Figure 4. Specific proteome remodelling in circulating neutrophils in response to COVID-19 ARDS and ARDS.

Figure 4.

( A) Volcano plots obtained from proteomic survey of normal density neutrophils (NDN) isolated from healthy controls (HC, n = 4), non-COVID-19 ARDS patients (NA, n = 6) and COVID-19 ARDS patients (CA, n = 7). Refer to methods section for details. Proteins with a P value <0.05 (horizontal dashed lines), fold change >2 (outer vertical dashed lines) and a copy number >200 in at least one condition after Linear Models for Microarray data analysis were considered as significantly different in the comparisons CA vs HC (left) and NA vs HC (right). ( B) GO term enrichment analysis for proteins significantly increased in abundance in CA and NA patients vs HC. Venn diagram shows the numbers of proteins uniquely increased in abundance in CA and NA and also the number of proteins shared between these two groups. A selection of the top enriched GO terms and the corresponding proteins are shown.
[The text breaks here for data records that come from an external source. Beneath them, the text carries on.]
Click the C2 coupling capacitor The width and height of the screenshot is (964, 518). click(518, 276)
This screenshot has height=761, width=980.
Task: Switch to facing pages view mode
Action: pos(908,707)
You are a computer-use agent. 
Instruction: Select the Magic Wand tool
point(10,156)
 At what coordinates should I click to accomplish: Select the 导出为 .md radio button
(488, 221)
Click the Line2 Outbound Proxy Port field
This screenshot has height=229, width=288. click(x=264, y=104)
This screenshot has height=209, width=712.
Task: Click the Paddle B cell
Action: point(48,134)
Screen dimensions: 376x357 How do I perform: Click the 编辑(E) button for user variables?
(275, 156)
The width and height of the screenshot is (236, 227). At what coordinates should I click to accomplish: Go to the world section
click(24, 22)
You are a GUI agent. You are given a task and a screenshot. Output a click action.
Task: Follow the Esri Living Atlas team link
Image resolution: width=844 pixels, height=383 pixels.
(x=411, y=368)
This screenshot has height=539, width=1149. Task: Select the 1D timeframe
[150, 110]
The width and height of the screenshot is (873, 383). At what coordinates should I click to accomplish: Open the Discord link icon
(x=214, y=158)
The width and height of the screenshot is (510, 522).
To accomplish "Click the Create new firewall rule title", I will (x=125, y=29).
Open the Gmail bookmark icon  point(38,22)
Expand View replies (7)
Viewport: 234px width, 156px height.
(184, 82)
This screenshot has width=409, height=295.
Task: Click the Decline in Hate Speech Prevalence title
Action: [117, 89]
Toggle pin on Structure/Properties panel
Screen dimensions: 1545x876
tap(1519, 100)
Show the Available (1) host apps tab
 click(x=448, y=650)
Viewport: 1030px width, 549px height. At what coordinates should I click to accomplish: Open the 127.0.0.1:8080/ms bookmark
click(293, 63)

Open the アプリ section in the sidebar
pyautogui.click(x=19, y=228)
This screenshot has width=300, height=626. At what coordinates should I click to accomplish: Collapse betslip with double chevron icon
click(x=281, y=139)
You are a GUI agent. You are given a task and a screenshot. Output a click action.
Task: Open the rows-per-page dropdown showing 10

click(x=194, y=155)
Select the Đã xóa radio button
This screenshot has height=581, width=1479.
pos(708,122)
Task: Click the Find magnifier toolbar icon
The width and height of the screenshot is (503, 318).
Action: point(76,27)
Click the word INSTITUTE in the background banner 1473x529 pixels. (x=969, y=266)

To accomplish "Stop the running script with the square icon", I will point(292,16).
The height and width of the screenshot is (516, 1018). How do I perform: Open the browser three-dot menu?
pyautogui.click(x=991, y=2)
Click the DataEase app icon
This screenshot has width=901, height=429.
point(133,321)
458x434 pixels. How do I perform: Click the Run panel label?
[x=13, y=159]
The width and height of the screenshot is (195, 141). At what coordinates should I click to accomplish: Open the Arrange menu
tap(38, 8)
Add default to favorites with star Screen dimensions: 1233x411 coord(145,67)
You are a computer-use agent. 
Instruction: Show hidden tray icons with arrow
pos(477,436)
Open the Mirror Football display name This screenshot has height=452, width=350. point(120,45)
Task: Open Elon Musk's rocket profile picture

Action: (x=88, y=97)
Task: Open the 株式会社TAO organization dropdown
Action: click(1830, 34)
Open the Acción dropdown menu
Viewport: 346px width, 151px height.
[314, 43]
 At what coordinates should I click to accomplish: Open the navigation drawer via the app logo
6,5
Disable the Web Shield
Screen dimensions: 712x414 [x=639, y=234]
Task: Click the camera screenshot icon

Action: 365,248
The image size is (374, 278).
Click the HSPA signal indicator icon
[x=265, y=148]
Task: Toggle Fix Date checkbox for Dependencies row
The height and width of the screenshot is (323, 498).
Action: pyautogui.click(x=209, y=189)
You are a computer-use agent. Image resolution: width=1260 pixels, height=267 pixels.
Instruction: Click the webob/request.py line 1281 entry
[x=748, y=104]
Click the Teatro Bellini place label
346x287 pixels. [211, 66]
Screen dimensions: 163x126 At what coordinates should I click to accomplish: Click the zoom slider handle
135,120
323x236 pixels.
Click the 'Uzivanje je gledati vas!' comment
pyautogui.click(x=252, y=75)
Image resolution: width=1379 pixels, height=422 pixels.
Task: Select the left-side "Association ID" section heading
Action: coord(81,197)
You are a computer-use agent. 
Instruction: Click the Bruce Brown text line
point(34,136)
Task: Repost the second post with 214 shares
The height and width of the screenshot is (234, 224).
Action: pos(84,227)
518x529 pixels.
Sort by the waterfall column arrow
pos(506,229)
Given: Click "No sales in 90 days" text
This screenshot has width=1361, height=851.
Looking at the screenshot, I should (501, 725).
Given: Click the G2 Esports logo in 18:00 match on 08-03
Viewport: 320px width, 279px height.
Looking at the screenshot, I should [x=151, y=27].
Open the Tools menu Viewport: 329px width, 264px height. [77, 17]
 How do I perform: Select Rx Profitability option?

COVID-19 ARDS neutrophils form aggregates with platelets and activate prothrombotic pathways

A striking clinical and post-mortem observation in patients with COVID-19 is the prevalence of micro and macrovascular thrombosis. With previous evidence of NET formation 18, 19, together with the colocalization of neutrophils with platelets in fibrin rich clots and our identification of a platelet degranulation signature within the COVID-19 ARDS samples, this led us to question the mechanism by which neutrophils could be contributing to immune mediated thrombosis in COVID-19. NDN displayed an overall increase in proteins associated with fibrin clot formation; fibrinogen alpha, fibrinogen beta and coagulation factor XIII alpha chain (F13A1) and a failure to induce proteins that inhibit fibrin clot formation in NDN like antithrombin-III ( Figure 5A). This signature was greatest in COVID-19 ARDS neutrophils ( Figure 5A). We also detected a platelet protein signature indicated by the presence of the platelet proteins platelet factor 4, platelet basic protein ( Figure 5B). Confocal imaging on sorted mature neutrophil populations from COVID-19 ARDS patients subsequently revealed the existence of a direct physical association between LDN and platelets in these patients, as opposed to neutrophils from healthy donors ( Figure 5C). To understand how neutrophil platelet aggregates were forming we looked for evidence of platelet activation on the neutrophil surface, and neutrophil expression of adhesion molecules involved in platelet interactions. Initial measurements for expression of CD41, a marker of platelet activation, revealed the presence of CD41 on mature LDN isolated from COVID-19 patients ( Figure 5D). This coincided with a significant increase in mature neutrophil expression of the CD11b component of the Mac-1 platelet binding complex ( Figure 5E). This phenotype was specific to the mature neutrophil populations, with only low-level surface expression of CD41, CD18, CD11b observed in the immature LDN population ( Figure 5D-E).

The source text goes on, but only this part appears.